Gérard Le Gouic ne se livre pas à un panégyrique

Les éditions Diabase ont la bonne idée de publier des vies d’écrivains ou d’artistes.

Après Au pays de Bazaine et Au pays de Tristan Corbière sous les plumes respectives de Bernard Berrou et Catherine Urien, Gérard Le Gouic livre un Au pays de Georges Perros.

 

Poète, critique et pratiquant enthousiaste de littérature fragmentaire, dont les trois tomes de ses Papiers collés donnent un extraordinaire exemple, Georges Poulot, qui a pris le nom de plume de Perros pour ses sonorités plus « rugueuses » et plus bretonnes, quitte définitivement Paris pour Douarnenez au tournant des années 1960.

Il y a vécu plus mal que bien de lectures de manuscrits et de travaux d’écriture souvent ingrats qui volaient du temps à sa propre œuvre.
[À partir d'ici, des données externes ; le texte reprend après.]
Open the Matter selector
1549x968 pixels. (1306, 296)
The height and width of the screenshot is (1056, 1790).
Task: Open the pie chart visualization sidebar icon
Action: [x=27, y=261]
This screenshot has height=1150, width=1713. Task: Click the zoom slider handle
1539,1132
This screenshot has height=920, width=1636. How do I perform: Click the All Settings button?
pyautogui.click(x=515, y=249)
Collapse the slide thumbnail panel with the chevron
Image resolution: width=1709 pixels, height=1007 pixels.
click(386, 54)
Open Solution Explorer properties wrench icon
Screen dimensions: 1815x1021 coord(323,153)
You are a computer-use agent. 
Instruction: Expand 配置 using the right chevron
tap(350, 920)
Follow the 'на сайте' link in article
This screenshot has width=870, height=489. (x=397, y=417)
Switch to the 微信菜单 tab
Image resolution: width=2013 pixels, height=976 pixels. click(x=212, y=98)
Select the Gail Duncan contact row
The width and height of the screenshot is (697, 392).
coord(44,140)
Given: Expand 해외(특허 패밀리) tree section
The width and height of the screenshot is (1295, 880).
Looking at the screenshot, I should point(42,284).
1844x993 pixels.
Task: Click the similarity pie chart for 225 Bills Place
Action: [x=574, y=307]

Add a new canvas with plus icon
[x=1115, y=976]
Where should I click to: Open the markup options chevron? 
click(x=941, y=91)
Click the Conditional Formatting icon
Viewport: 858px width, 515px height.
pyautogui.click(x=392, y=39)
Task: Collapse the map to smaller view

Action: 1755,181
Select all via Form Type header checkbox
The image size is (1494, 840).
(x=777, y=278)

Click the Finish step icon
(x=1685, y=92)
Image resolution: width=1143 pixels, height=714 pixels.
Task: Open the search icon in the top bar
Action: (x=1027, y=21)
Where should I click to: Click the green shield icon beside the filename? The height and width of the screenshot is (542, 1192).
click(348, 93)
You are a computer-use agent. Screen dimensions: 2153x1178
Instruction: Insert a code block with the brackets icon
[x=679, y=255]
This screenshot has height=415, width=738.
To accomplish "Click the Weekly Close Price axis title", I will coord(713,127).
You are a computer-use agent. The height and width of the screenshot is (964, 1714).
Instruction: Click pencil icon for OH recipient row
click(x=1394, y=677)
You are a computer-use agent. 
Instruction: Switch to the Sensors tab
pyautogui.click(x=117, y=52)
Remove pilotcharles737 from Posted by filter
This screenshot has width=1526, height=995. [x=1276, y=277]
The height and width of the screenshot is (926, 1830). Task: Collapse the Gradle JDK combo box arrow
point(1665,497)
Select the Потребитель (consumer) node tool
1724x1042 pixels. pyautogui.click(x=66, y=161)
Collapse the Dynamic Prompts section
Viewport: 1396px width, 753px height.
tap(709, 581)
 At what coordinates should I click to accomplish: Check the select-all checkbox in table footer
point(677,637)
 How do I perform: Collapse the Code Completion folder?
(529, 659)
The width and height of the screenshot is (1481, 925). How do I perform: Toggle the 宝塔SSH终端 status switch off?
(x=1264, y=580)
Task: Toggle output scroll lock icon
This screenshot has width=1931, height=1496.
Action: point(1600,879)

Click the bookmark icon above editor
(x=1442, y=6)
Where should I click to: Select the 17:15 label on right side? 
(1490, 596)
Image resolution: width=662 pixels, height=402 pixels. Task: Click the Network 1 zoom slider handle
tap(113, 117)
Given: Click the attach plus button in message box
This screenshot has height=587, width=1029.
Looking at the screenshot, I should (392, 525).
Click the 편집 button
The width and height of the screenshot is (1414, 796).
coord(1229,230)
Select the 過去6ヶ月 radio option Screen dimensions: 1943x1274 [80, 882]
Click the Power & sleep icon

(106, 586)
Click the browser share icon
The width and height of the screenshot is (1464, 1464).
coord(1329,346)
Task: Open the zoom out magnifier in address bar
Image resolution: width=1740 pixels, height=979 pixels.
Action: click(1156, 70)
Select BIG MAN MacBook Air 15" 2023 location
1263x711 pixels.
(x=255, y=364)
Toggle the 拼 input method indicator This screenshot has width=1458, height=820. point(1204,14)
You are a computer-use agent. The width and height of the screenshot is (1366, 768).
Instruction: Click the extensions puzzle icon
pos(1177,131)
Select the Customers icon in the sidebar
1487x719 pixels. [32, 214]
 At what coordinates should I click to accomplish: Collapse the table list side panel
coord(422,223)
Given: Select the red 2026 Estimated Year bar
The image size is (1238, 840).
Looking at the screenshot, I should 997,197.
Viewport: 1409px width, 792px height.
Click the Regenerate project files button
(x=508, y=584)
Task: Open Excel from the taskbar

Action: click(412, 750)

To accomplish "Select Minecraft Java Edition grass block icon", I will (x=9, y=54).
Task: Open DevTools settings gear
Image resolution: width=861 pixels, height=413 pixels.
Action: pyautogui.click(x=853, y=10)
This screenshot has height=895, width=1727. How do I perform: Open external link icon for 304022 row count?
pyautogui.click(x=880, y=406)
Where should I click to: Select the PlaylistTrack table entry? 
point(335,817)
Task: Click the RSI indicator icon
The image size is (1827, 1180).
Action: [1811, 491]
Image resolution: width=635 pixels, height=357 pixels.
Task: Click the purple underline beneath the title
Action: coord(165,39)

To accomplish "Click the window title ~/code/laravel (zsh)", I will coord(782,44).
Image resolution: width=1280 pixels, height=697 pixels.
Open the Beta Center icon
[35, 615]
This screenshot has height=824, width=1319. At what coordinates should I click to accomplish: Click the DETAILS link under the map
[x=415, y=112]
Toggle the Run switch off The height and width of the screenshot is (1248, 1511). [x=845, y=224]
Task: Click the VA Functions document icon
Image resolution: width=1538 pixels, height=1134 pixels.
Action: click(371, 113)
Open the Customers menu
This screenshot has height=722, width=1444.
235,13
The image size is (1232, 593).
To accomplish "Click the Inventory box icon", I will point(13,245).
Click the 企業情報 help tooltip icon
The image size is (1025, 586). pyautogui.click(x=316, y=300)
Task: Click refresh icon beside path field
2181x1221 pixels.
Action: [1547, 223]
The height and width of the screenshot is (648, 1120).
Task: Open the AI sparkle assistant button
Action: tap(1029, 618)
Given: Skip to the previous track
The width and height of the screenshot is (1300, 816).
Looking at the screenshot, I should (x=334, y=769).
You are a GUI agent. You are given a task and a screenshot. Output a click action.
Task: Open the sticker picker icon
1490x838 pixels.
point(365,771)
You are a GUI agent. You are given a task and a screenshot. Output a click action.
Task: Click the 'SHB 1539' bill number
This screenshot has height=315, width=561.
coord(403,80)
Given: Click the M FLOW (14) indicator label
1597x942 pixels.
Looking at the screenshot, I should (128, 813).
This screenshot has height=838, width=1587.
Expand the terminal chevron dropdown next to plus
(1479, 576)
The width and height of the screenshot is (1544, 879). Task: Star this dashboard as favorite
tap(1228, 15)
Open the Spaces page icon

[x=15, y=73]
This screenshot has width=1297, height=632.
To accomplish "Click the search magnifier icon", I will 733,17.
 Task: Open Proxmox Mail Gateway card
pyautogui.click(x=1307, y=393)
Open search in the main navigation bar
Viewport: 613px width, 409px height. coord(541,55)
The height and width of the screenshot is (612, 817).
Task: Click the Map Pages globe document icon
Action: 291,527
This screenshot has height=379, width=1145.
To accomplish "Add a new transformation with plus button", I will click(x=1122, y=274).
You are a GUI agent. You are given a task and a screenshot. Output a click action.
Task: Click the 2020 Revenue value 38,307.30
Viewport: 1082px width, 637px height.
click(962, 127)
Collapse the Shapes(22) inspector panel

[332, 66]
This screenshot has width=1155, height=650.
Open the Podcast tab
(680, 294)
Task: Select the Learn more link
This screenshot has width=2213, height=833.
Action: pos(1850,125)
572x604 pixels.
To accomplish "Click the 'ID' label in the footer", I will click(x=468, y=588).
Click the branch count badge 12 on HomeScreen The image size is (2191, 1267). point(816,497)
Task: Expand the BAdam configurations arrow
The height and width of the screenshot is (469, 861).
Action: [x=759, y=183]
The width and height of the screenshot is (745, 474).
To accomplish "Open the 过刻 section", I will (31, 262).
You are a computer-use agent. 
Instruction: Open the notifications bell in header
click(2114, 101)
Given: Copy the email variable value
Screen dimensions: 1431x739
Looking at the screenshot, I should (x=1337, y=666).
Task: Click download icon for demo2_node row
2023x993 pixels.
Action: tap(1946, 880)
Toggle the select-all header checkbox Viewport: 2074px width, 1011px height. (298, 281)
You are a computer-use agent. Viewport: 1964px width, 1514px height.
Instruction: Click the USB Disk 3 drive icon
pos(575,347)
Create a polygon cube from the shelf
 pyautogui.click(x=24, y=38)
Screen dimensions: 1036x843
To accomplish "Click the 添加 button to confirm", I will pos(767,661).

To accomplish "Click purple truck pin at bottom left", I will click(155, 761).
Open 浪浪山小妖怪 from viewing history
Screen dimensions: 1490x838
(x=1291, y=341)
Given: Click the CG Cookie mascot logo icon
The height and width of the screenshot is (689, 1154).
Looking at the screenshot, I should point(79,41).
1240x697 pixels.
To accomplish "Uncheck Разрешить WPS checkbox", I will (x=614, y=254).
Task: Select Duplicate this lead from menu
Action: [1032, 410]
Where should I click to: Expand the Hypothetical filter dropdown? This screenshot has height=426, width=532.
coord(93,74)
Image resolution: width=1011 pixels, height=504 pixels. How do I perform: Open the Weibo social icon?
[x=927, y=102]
Sa mort très prématurée, en janvier 1978, a contribué sans doute à faire découvrir à un assez vaste public ses ouvrages qui, de son vivant, ne sont pour la plupart connus que par quelques amateurs éclairés et quelques fervents.

 

Le propos de Gérard Le Gouic, lui-même poète et cadet de treize ans de Georges Perros, est de nous faire découvrir l’écrivain dans son microcosme douarneniste, élargi parfois à la région quimpéroise ou, même, à la ville de Brest où il dispensait à la Faculté des Lettres des cours qu’il appelait malicieusement «  d’ignorance ».

Ceux-ci consistaient surtout en lectures d’extraits de livres rares d’écrivains inconnus des étudiants dont il méprisait l’inculture.

 

Car Gérard Le Gouic ne se livre pas à un panégyrique : il présente Georges Perros dans la vérité qu’il a connue, celle d’un homme cachant son immense intelligence et sa vaste culture sous un tempérament bourru, caustique, avare d’amitié immédiate.

 

Si l’écrivain avait quelques amis fidèles, au nombre desquels le journaliste douarneniste René Pichavant, il ne faisait pas l’unanimité dans le port sardinier où il était rare dans les années 1960 et 1970 de voir un homme, sans travail véritablement défini, être suffisamment libre de son temps pour avoir le loisir d’aller chercher ses jeunes enfants à l’école.

 

C’est le mérite de Gérard Le Gouic de ne jamais dresser une statue mais de présenter un être humain dans sa vérité nue, loin parfois des souvenirs réels ou souvent inventés, que chacun a pu se faire du poète d’Une vie ordinaire.